# [YOUR INSTRUCTIONS]
Reproduce the entries exactly.

### MATERIAL FOR THIS TASK ###

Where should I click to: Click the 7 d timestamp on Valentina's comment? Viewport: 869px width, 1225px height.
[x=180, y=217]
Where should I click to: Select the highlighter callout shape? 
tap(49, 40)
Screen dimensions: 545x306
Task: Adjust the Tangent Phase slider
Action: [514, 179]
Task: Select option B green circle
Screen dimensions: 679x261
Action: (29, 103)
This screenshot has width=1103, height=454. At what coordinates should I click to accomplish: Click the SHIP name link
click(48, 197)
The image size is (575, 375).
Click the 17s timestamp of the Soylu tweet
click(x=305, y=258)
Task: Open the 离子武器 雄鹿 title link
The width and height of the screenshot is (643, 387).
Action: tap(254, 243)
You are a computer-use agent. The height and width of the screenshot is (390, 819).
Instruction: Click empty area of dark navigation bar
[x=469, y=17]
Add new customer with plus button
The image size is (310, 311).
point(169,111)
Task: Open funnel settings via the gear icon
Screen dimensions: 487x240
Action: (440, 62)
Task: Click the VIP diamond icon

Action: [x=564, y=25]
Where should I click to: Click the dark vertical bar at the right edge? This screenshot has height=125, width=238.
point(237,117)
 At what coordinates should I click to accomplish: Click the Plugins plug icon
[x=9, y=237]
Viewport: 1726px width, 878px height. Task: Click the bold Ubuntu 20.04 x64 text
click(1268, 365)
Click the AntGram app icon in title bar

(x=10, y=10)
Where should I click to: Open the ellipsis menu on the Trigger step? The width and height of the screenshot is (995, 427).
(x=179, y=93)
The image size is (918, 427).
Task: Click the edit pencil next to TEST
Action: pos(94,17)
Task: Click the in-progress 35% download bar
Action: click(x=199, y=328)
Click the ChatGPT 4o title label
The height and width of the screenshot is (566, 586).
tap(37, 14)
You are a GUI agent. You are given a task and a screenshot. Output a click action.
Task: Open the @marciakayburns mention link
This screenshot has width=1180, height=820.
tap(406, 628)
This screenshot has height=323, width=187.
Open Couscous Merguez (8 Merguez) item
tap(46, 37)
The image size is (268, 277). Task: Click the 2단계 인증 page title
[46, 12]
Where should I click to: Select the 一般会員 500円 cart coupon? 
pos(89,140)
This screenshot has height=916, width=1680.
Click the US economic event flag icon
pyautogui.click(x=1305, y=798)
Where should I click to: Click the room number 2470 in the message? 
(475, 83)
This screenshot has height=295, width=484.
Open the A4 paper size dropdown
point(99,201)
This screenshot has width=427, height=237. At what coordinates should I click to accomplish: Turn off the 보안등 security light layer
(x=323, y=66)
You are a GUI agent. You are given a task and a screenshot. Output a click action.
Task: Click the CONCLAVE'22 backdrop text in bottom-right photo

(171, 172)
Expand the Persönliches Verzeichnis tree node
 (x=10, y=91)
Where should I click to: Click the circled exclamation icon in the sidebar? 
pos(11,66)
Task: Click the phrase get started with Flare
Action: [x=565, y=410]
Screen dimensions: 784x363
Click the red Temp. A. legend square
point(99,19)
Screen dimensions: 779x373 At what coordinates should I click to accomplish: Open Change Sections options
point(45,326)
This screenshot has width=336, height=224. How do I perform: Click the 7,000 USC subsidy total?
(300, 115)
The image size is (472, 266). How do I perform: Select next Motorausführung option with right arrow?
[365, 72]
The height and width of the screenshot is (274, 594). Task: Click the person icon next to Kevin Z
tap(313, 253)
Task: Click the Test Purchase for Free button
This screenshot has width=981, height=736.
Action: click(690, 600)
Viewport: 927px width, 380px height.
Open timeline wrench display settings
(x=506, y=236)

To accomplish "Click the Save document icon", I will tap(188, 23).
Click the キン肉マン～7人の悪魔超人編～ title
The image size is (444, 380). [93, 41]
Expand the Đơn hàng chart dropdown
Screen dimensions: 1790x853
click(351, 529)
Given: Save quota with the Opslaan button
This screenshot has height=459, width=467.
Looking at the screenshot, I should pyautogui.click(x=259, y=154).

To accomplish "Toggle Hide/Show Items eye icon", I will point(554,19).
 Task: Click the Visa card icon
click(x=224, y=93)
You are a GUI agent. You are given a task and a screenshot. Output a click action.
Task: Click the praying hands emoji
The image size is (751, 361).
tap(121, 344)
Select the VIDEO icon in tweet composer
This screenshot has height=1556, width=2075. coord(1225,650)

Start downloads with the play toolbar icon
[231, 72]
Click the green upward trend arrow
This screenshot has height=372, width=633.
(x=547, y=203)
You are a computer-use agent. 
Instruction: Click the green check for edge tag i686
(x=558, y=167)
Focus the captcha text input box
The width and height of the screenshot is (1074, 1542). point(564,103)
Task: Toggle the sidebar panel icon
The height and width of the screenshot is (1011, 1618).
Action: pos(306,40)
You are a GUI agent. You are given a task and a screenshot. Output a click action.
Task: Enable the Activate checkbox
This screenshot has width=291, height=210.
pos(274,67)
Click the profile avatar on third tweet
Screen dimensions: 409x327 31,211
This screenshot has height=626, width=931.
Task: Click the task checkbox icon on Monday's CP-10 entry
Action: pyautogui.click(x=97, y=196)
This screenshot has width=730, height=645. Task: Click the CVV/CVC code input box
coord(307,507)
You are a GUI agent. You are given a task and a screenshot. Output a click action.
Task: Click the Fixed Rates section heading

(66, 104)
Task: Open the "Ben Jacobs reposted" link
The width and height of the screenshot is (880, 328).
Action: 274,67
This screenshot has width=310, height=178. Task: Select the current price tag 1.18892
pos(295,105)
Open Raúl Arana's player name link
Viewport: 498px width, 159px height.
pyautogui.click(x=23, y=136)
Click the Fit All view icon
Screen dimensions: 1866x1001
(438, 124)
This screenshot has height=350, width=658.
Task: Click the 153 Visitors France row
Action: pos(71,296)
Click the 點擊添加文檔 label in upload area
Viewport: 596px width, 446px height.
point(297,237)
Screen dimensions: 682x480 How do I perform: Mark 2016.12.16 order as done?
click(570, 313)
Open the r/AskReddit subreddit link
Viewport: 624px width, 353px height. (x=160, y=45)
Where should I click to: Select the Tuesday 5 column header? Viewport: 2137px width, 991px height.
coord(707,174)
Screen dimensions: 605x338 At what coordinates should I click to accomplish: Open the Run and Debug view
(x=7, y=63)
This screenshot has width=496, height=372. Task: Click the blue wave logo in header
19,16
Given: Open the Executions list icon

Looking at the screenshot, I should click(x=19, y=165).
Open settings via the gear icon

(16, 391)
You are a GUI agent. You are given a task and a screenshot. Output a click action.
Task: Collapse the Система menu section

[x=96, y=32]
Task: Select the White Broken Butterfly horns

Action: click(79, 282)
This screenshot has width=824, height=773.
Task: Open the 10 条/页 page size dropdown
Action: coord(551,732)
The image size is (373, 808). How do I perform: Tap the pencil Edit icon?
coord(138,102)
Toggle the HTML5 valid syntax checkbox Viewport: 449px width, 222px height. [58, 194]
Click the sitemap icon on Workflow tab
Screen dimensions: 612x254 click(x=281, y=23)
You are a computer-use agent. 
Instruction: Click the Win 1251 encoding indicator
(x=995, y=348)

###

# [SOLVED PROBLEM]
Where should I click to: Click the 7 d timestamp on Valentina's comment? Viewport: 869px width, 1225px height.
[x=180, y=217]
Where should I click to: Select the highlighter callout shape? 
tap(49, 40)
Screen dimensions: 545x306
Task: Adjust the Tangent Phase slider
Action: [514, 179]
Task: Select option B green circle
Screen dimensions: 679x261
Action: (29, 103)
This screenshot has width=1103, height=454. At what coordinates should I click to accomplish: Click the SHIP name link
click(48, 197)
The image size is (575, 375).
Click the 17s timestamp of the Soylu tweet
click(x=305, y=258)
Task: Open the 离子武器 雄鹿 title link
The width and height of the screenshot is (643, 387).
Action: tap(254, 243)
You are a computer-use agent. The height and width of the screenshot is (390, 819).
Instruction: Click empty area of dark navigation bar
[x=469, y=17]
Add new customer with plus button
The image size is (310, 311).
point(169,111)
Task: Open funnel settings via the gear icon
Screen dimensions: 487x240
Action: (440, 62)
Task: Click the VIP diamond icon

Action: [x=564, y=25]
Where should I click to: Click the dark vertical bar at the right edge? This screenshot has height=125, width=238.
point(237,117)
 At what coordinates should I click to accomplish: Click the Plugins plug icon
[x=9, y=237]
Viewport: 1726px width, 878px height. Task: Click the bold Ubuntu 20.04 x64 text
click(1268, 365)
Click the AntGram app icon in title bar

(x=10, y=10)
Where should I click to: Open the ellipsis menu on the Trigger step? The width and height of the screenshot is (995, 427).
(x=179, y=93)
The image size is (918, 427).
Task: Click the edit pencil next to TEST
Action: pos(94,17)
Task: Click the in-progress 35% download bar
Action: click(x=199, y=328)
Click the ChatGPT 4o title label
The height and width of the screenshot is (566, 586).
tap(37, 14)
You are a GUI agent. You are given a task and a screenshot. Output a click action.
Task: Open the @marciakayburns mention link
This screenshot has width=1180, height=820.
tap(406, 628)
This screenshot has height=323, width=187.
Open Couscous Merguez (8 Merguez) item
tap(46, 37)
The image size is (268, 277). Task: Click the 2단계 인증 page title
[46, 12]
Where should I click to: Select the 一般会員 500円 cart coupon? 
pos(89,140)
This screenshot has height=916, width=1680.
Click the US economic event flag icon
pyautogui.click(x=1305, y=798)
Where should I click to: Click the room number 2470 in the message? 
(475, 83)
This screenshot has height=295, width=484.
Open the A4 paper size dropdown
point(99,201)
This screenshot has width=427, height=237. At what coordinates should I click to accomplish: Turn off the 보안등 security light layer
(x=323, y=66)
You are a GUI agent. You are given a task and a screenshot. Output a click action.
Task: Click the CONCLAVE'22 backdrop text in bottom-right photo

(171, 172)
Expand the Persönliches Verzeichnis tree node
 (x=10, y=91)
Where should I click to: Click the circled exclamation icon in the sidebar? 
pos(11,66)
Task: Click the phrase get started with Flare
Action: [x=565, y=410]
Screen dimensions: 784x363
Click the red Temp. A. legend square
point(99,19)
Screen dimensions: 779x373 At what coordinates should I click to accomplish: Open Change Sections options
point(45,326)
This screenshot has width=336, height=224. How do I perform: Click the 7,000 USC subsidy total?
(300, 115)
The image size is (472, 266). How do I perform: Select next Motorausführung option with right arrow?
[365, 72]
The height and width of the screenshot is (274, 594). Task: Click the person icon next to Kevin Z
tap(313, 253)
Task: Click the Test Purchase for Free button
This screenshot has width=981, height=736.
Action: click(690, 600)
Viewport: 927px width, 380px height.
Open timeline wrench display settings
(x=506, y=236)

To accomplish "Click the Save document icon", I will tap(188, 23).
Click the キン肉マン～7人の悪魔超人編～ title
The image size is (444, 380). [93, 41]
Expand the Đơn hàng chart dropdown
Screen dimensions: 1790x853
click(351, 529)
Given: Save quota with the Opslaan button
This screenshot has height=459, width=467.
Looking at the screenshot, I should pyautogui.click(x=259, y=154).

To accomplish "Toggle Hide/Show Items eye icon", I will point(554,19).
 Task: Click the Visa card icon
click(x=224, y=93)
You are a GUI agent. You are given a task and a screenshot. Output a click action.
Task: Click the praying hands emoji
The image size is (751, 361).
tap(121, 344)
Select the VIDEO icon in tweet composer
This screenshot has height=1556, width=2075. coord(1225,650)

Start downloads with the play toolbar icon
[231, 72]
Click the green upward trend arrow
This screenshot has height=372, width=633.
(x=547, y=203)
You are a computer-use agent. 
Instruction: Click the green check for edge tag i686
(x=558, y=167)
Focus the captcha text input box
The width and height of the screenshot is (1074, 1542). point(564,103)
Task: Toggle the sidebar panel icon
The height and width of the screenshot is (1011, 1618).
Action: pos(306,40)
You are a GUI agent. You are given a task and a screenshot. Output a click action.
Task: Enable the Activate checkbox
This screenshot has width=291, height=210.
pos(274,67)
Click the profile avatar on third tweet
Screen dimensions: 409x327 31,211
This screenshot has height=626, width=931.
Task: Click the task checkbox icon on Monday's CP-10 entry
Action: pyautogui.click(x=97, y=196)
This screenshot has width=730, height=645. Task: Click the CVV/CVC code input box
coord(307,507)
You are a GUI agent. You are given a task and a screenshot. Output a click action.
Task: Click the Fixed Rates section heading

(66, 104)
Task: Open the "Ben Jacobs reposted" link
The width and height of the screenshot is (880, 328).
Action: 274,67
This screenshot has width=310, height=178. Task: Select the current price tag 1.18892
pos(295,105)
Open Raúl Arana's player name link
Viewport: 498px width, 159px height.
pyautogui.click(x=23, y=136)
Click the Fit All view icon
Screen dimensions: 1866x1001
(438, 124)
This screenshot has height=350, width=658.
Task: Click the 153 Visitors France row
Action: pos(71,296)
Click the 點擊添加文檔 label in upload area
Viewport: 596px width, 446px height.
point(297,237)
Screen dimensions: 682x480 How do I perform: Mark 2016.12.16 order as done?
click(570, 313)
Open the r/AskReddit subreddit link
Viewport: 624px width, 353px height. (x=160, y=45)
Where should I click to: Select the Tuesday 5 column header? Viewport: 2137px width, 991px height.
coord(707,174)
Screen dimensions: 605x338 At what coordinates should I click to accomplish: Open the Run and Debug view
(x=7, y=63)
This screenshot has width=496, height=372. Task: Click the blue wave logo in header
19,16
Given: Open the Executions list icon

Looking at the screenshot, I should click(x=19, y=165).
Open settings via the gear icon

(16, 391)
You are a GUI agent. You are given a task and a screenshot. Output a click action.
Task: Collapse the Система menu section

[x=96, y=32]
Task: Select the White Broken Butterfly horns

Action: click(79, 282)
This screenshot has width=824, height=773.
Task: Open the 10 条/页 page size dropdown
Action: coord(551,732)
The image size is (373, 808). How do I perform: Tap the pencil Edit icon?
coord(138,102)
Toggle the HTML5 valid syntax checkbox Viewport: 449px width, 222px height. [58, 194]
Click the sitemap icon on Workflow tab
Screen dimensions: 612x254 click(x=281, y=23)
You are a computer-use agent. 
Instruction: Click the Win 1251 encoding indicator
(x=995, y=348)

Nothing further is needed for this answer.